The draft decree excludes from aerial spraying “natural parks of Colombia, whether national or regional; strategic ecosystems like páramos, wetlands as defined by the Ramsar convention and mangroves; populated centers; settlements of populations; and bodies of water.” According to Colombia’s Semana magazine, “researchers consulted…calculate that 70 percent of illicit crops are located in territories where aerial fumigations aren’t viable” under the decree’s definitions because “they are protected zones, because prior consultation is required, or because they are out of the planes’ reach for logistical reasons.”

Oversight, evaluation, and complaints

As in the past, Colombia’s National Police Anti-Narcotics Directorate, a heavy recipient of U.S. assistance, would manage the new spray program. The draft decree gives crucial oversight and approval responsibilities to three small agencies elsewhere within the Colombian government.

  • The Colombian Agricultural Institute (ICA), within the Agriculture Ministry, will be charged with processing and adjudicating complaints about the inadvertent spraying of legal crops. It must do so within 15 days, though the decree allows very wide latitude for postponements. (During the past spray program, people whose legal crops suffered damage from fumigation had to go to the Anti-Narcotics Police, which approved only a small single-digit percentage of compensations. Police usually responded that “we didn’t spray there that day,” “there was coca mixed in with the legal crops”—which many farmers denied, or “the zone is too insecure to evaluate the alleged damage.”)
  • The National Environmental Licensing Agency (ANLA), an Environment Ministry entity established in 2011, will approve aerial eradication projects, perform initial studies, and monitor their environmental impact, while processing complaints about environmental damage.
  • The the National Health Institute (INS), an entity within the Health Ministry, will monitor the human health impact of aerial eradication, carrying out continual evaluation of health risks, while processing health complaints.

These agencies seem quite small, with sporadically updated websites. In some cases they will have to depend on the National Police for logistical support necessary to perform their oversight work. Their capacity to handle a large docket of complaints and monitoring requests is far from assured.

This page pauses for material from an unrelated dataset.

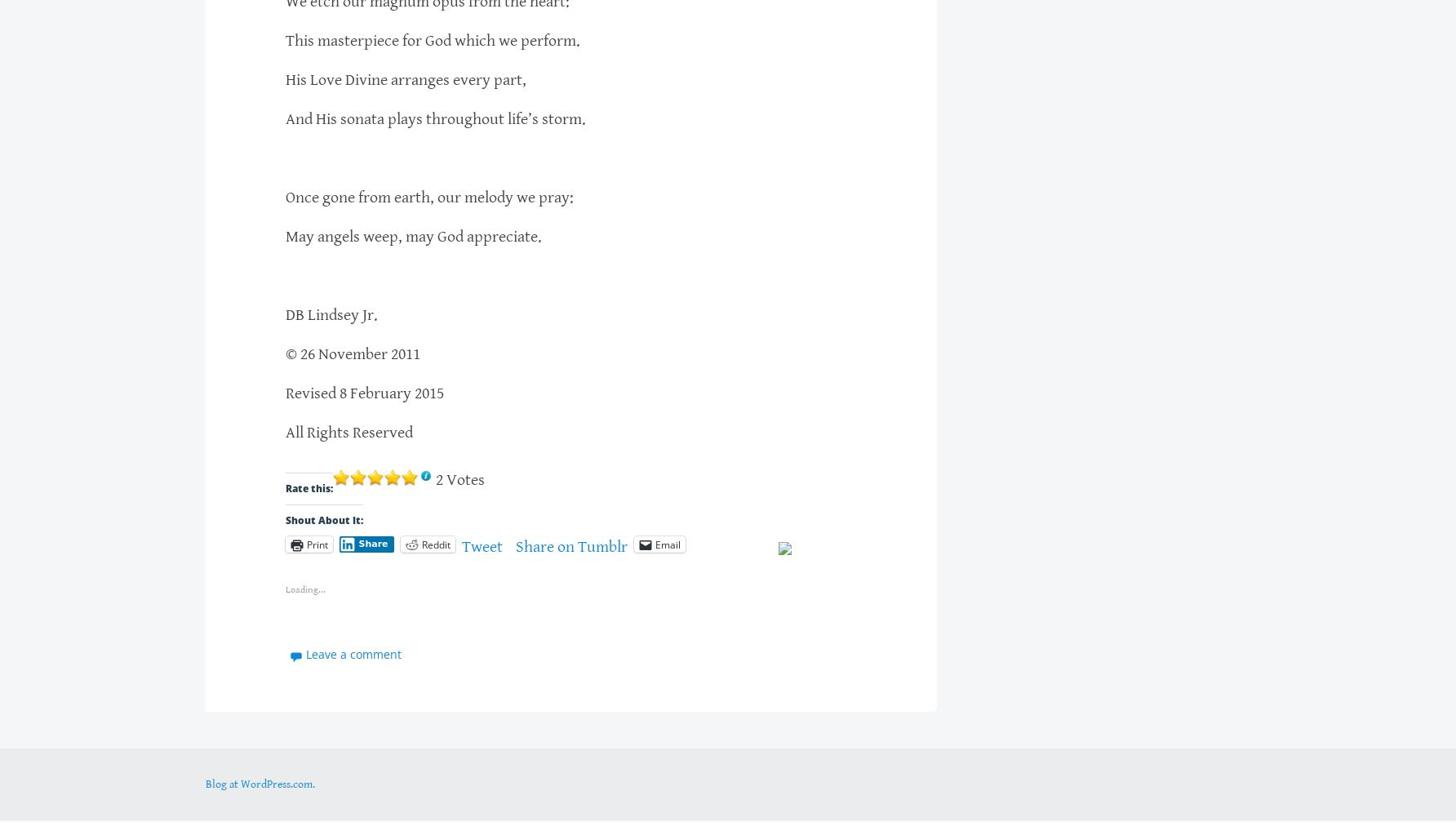 The image size is (1456, 822). I want to click on '© 26 November 2011', so click(352, 353).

Participation and consultation

The decree states that the Anti-Narcotics Police must “announce to local and regional authorities, as well as to the citizenry in general, the initiation of spray activities.” This announcement must explain complaint and evaluation mechanisms, and use local media. After spraying in an area, the Narcotics Police must “guarantee participation spaces with local authorities and with the citizenry in general, in which comments, complaints, and suggestions may be expressed.” Conclusions of these “participation spaces” will be included in the Anti-Narcotics Police’s monthly report to the ANLA.

What the peace accord says

Semana notes that the Constitutional Court had “immovably” required the Colombian government to build a spraying policy “that complies with what was established by the FARC peace accord,” adding that “the expression ‘peace accord’ isn’t mentioned even once in the decree’s text.” The peace accord (section 4.1.3.2) limits aerial spraying only to cases in which communities have not agreed to crop substitution, and where manual eradication is “not possible.”

In cases where there is no agreement with the communities, the Government will proceed to remove the crops used for illicit purposes, prioritising manual removal where possible, bearing in mind respect for human rights, the environment, health and well-being. If substitution is not possible, the Government does not waive the instruments that it believes to be most effective, including aerial spraying to ensure the eradication of crops used for illicit purposes. The FARC-EP consider that in any case of removal this must be effected manually.